Mr Abbott arrived in Seoul on Tuesday for talks with President Park Geun-hye, and to formalise the free trade agreement struck in December.

His visit follows a two-day stint in Japan, where he and Prime Minister Shinzo Abe finalised a long-sought trade deal and agreed to elevate defence co-operation.

Seoul and Tokyo aren’t on speaking terms, with the legacy of Japan’s wartime rule over Korea and a territorial dispute feeding mutual hostility and suspicion.

Mr Abbott said he would continue to visit Japan and other countries in the region because they were so important economically to Australia.

“I didn’t want to visit any of them, without visiting all of them,” he said of this first official trip to North Asia.

“It’s very important for me to show suitable respect to the countries that take our exports and provide us with so much of our prosperity.”

South Korea, like China, is notoriously sensitive about Japan and suspicious of its desire to bolster its presence in the region.
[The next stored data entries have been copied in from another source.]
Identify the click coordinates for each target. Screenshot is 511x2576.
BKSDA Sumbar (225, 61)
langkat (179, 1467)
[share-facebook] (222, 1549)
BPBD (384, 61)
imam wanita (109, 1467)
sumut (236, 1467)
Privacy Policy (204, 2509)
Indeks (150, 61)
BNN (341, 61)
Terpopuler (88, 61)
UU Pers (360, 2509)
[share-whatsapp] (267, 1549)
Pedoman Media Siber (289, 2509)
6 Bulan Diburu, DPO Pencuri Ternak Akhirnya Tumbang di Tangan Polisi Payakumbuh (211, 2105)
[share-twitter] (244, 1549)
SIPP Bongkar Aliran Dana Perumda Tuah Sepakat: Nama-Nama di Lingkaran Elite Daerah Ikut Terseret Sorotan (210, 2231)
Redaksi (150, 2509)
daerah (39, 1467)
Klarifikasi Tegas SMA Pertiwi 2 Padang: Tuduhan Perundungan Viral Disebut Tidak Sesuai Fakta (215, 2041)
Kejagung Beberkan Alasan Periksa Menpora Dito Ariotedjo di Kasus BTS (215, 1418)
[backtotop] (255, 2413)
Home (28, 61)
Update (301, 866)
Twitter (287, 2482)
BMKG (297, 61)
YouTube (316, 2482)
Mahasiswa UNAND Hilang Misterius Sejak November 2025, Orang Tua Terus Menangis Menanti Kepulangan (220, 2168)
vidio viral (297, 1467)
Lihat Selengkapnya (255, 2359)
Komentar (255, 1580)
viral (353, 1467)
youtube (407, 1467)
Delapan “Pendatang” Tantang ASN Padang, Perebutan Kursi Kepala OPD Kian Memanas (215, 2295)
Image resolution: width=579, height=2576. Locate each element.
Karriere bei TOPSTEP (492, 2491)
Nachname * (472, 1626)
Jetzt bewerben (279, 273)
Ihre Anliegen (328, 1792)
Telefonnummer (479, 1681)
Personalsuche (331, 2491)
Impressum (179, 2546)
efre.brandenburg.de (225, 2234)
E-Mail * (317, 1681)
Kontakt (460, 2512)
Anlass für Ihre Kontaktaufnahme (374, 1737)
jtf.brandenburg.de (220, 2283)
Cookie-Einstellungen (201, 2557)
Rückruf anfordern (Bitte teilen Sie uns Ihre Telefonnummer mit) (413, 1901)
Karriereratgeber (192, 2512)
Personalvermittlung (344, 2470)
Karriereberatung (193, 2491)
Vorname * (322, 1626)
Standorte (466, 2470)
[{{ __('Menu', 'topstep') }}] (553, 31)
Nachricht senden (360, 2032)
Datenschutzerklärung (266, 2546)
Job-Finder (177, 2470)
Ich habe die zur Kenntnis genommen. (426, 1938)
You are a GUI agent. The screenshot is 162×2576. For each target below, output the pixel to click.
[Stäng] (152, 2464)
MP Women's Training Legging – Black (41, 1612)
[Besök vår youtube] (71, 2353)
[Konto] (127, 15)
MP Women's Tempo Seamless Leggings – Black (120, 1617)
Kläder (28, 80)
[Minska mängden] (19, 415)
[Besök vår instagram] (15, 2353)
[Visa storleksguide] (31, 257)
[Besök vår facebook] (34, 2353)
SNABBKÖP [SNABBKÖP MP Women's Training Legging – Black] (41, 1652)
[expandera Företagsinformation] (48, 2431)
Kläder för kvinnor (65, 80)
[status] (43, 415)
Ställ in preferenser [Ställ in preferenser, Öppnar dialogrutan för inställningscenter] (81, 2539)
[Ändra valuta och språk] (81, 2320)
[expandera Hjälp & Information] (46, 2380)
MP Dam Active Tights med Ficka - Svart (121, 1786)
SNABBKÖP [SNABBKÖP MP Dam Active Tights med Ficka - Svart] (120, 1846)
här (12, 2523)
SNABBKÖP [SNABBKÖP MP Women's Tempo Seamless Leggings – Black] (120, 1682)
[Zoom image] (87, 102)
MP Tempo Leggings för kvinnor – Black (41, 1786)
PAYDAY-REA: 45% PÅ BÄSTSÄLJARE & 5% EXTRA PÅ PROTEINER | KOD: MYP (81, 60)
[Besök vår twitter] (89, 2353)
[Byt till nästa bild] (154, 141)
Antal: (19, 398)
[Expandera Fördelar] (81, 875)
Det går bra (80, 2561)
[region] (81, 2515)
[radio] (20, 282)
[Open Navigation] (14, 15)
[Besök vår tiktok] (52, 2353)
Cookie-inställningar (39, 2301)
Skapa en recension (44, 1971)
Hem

Mr Abbott told a Japanese business lunch this week that his decision to stop in Japan first before venturing elsewhere in the region “was a deliberate statement of my government’s priorities”.

He will spend a little over a day in Korea, compared to two days in Japan and three in China.

But he used his meeting with President Park to show Australia takes Korea seriously, announcing a “vision statement” on defence co-operation.

Mr Abbott said both nations trusted each other, exemplified by a joint amphibious military exercise currently under way with Korean soldiers.

President Park also thanked Mr Abbott for supporting Seoul’s desire to reunify the Korean Peninsula, still separated 60 years after the end of combat.

She also expressed a desire to boost defence technology links between Australian and Korean military companies.